» **WHAT YOU WILL DO**:
The required output is the lines below from the line containing "個人情報保護方針 (478, 2496)" to the line containing "マイページ (305, 134)", inclusive, retyped exactly. No other lines belong in it.

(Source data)
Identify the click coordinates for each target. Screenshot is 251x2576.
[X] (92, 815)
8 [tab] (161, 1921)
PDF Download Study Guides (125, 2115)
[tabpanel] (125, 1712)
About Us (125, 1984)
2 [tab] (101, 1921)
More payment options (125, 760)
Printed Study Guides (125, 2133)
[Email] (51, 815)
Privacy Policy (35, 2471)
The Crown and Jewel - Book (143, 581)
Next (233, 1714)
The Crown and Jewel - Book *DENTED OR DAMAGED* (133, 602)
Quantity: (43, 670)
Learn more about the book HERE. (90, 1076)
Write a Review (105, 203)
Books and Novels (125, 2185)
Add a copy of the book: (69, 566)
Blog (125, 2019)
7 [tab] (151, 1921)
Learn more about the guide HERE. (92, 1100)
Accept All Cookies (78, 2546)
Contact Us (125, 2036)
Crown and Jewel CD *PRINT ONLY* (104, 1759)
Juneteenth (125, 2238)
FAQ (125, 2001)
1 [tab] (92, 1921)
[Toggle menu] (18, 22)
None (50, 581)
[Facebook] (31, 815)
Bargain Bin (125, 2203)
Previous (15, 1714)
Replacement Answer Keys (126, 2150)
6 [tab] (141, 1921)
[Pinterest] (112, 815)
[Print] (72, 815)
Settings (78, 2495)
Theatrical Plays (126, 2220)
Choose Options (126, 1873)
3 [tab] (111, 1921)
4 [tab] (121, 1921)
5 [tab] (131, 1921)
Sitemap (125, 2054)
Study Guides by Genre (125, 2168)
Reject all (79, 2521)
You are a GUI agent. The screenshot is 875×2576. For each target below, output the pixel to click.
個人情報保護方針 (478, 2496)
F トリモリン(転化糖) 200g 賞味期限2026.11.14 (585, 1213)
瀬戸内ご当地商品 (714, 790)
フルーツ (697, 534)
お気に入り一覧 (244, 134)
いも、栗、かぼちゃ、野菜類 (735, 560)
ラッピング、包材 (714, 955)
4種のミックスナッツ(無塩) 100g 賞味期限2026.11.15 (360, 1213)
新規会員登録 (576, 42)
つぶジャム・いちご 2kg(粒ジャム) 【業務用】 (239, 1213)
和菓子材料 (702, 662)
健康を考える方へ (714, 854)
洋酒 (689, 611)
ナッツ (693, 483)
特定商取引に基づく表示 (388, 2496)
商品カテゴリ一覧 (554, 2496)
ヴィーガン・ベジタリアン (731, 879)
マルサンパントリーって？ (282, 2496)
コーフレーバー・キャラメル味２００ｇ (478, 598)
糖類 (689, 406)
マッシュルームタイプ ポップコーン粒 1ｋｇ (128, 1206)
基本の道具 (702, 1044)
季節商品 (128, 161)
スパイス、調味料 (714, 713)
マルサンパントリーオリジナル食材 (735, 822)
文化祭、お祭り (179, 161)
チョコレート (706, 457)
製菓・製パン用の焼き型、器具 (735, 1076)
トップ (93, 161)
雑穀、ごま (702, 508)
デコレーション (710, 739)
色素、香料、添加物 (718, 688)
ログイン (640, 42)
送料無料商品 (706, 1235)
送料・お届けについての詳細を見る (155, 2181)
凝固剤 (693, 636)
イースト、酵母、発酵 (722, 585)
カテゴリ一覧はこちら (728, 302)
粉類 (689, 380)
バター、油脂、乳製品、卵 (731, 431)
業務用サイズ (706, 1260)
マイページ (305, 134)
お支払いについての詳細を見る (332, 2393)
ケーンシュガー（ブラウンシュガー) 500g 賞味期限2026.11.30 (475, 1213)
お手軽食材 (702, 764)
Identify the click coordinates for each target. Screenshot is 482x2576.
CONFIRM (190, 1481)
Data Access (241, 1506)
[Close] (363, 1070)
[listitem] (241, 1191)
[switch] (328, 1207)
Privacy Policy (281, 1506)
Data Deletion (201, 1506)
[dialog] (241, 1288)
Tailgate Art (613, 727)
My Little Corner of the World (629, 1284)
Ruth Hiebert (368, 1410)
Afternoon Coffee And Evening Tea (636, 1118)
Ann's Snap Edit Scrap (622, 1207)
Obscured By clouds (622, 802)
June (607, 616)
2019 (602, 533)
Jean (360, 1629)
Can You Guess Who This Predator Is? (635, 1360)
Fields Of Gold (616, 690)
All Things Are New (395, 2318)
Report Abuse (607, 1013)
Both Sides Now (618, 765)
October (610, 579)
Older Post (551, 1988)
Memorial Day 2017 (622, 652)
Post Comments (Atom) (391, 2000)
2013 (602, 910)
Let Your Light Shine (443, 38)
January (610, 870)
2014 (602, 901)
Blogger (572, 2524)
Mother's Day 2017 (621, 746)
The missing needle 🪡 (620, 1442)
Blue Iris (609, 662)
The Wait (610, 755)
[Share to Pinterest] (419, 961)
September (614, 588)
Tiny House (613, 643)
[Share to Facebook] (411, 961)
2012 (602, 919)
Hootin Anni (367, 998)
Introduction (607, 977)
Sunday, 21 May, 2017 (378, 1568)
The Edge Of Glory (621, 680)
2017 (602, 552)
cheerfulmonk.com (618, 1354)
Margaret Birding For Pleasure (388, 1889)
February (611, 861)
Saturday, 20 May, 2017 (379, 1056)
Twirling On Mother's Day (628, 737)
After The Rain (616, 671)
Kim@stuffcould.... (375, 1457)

» **TASK OUTPUT**:
個人情報保護方針 (478, 2496)
F トリモリン(転化糖) 200g 賞味期限2026.11.14 (585, 1213)
瀬戸内ご当地商品 (714, 790)
フルーツ (697, 534)
お気に入り一覧 (244, 134)
いも、栗、かぼちゃ、野菜類 (735, 560)
ラッピング、包材 (714, 955)
4種のミックスナッツ(無塩) 100g 賞味期限2026.11.15 (360, 1213)
新規会員登録 (576, 42)
つぶジャム・いちご 2kg(粒ジャム) 【業務用】 (239, 1213)
和菓子材料 (702, 662)
健康を考える方へ (714, 854)
洋酒 (689, 611)
ナッツ (693, 483)
特定商取引に基づく表示 (388, 2496)
商品カテゴリ一覧 (554, 2496)
ヴィーガン・ベジタリアン (731, 879)
マルサンパントリーって？ (282, 2496)
コーフレーバー・キャラメル味２００ｇ (478, 598)
糖類 (689, 406)
マッシュルームタイプ ポップコーン粒 1ｋｇ (128, 1206)
基本の道具 (702, 1044)
季節商品 (128, 161)
スパイス、調味料 (714, 713)
マルサンパントリーオリジナル食材 (735, 822)
文化祭、お祭り (179, 161)
チョコレート (706, 457)
製菓・製パン用の焼き型、器具 (735, 1076)
トップ (93, 161)
雑穀、ごま (702, 508)
デコレーション (710, 739)
色素、香料、添加物 (718, 688)
ログイン (640, 42)
送料無料商品 (706, 1235)
送料・お届けについての詳細を見る (155, 2181)
凝固剤 (693, 636)
イースト、酵母、発酵 (722, 585)
カテゴリ一覧はこちら (728, 302)
粉類 (689, 380)
バター、油脂、乳製品、卵 (731, 431)
業務用サイズ (706, 1260)
マイページ (305, 134)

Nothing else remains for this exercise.